El presidente de los estadounidenses, Georges W. Bush, en su discurso de recepción en Yucatán, dijo que comparte la construcción de: “un continente donde los pobres y los marginados puedan sentir los beneficios de la libertad en su vida diaria”. Entonces puede entenderse que siempre es preferible un mendrugo de pan, dilatado en el masticar, por duro, pero siempre bajo las garantías que aseguran al individuo una libertad de palabra y pensamiento. El señor presidente en ningún momento se refirió a mejorar la vida de los pobres y los marginados, pero al menos garantizó la libertad.
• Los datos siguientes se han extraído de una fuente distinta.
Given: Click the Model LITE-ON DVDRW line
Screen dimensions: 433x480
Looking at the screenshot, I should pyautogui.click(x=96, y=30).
Un marginado que consigue unas monedas en las calles de la Babilonia de Hierro, debe sentirse tranquilo al saber que la política de su país, representada con su bandera de las barras y las estrellas, han reaccionado con tal paranoia ante cualquier fracción del mundo que no piense como ellos, que la integridad de la nación está a salvo. Total, un elevado promedio de los estadounidenses tiene mayores posibilidades de muertes violentas producidas “en casa”, que ante la amenaza de un nuevo ataque aéreo. Incluso, sin la violencia repentina, el patrón de alimentación de un ciudadano del imperio lo expone a muerte por obesidad, diabetes e infartos al corazón, que al terror de que las hordas de indocumentados se levanten en armas y se los coman.
Ya lo dijo el presidente gringo, no hay que conformarse con esperarlo todo del acuerdo al que lleguen los respectivos gobiernos en el asunto de la reforma o el acuerdo migratorio. El propósito es de “pueblo a pueblo” y si ya está comprobado que los mexicanos son capaces de enviar aproximadamente 20 mil millones de dólares, ¿para qué fomentar la posibilidad de que los indocumentados paguen impuestos o al menos que se les pague como a un ciudadano que a pesar de la pobreza y la marginación, conserva intactos sus derechos? Además de familias, iglesias y universidades están cruzando pescuezos y la colaboración entre este tipo de instituciones rinde buenos frutos, ¿para qué queremos la intromisión de los políticos, que todo lo malean?
En cambio, el nuestro, Felipe Calderón, quiso recordar sus tiempos de lides oratorias en las juventudes panistas y le hizo ver que aunque presidente: “Soy originario de Michoacán, uno de los estados que más ha sufrido por la migración y sé del dolor de las familias al separarse y de los pueblos donde los ancianos se van quedando solos... Sé también que los mexicanos perdemos en cada migrante lo mejor de nuestra gente, gente joven, gente trabajadora y audaz, gente fuerte, gente que se va porque no encuentra aquí las oportunidades para salir adelante”. Qué corazón, de plano.
Pero como no todo se arregla con una caja de pañuelos desechables en la mano, también el presidente Calderón hizo de las suyas con la propuesta. Dejó en claro que sería mejor invertir en México y eso evitará que a la larga, en las céntricas calles de Los Ángeles proliferen los puestos de tamales o elotes recién hervidos y que de las ciudades de California, como una plaga, la “mexican food” se propague hasta en los recovecos más siniestros del imperio. Calderón Hinojosa sacó las cartas de la manga, pero sus intenciones fueron casi tan sincerotas como el discurso del buenazo de don Quijote de la Mancha; aseguró que en el territorio nacional se está haciendo una purga de malandrines.
Quizá los Estados Unidos generen trabajo en México, total, si deciden la construcción del muro, ¿de dónde van a sacar obreros si no es mano de obra mexicana? Es probable que en este renglón el presidente Calderón diga que los malandros capturados tomarán cursos de albañilería. Ay, los presidentes.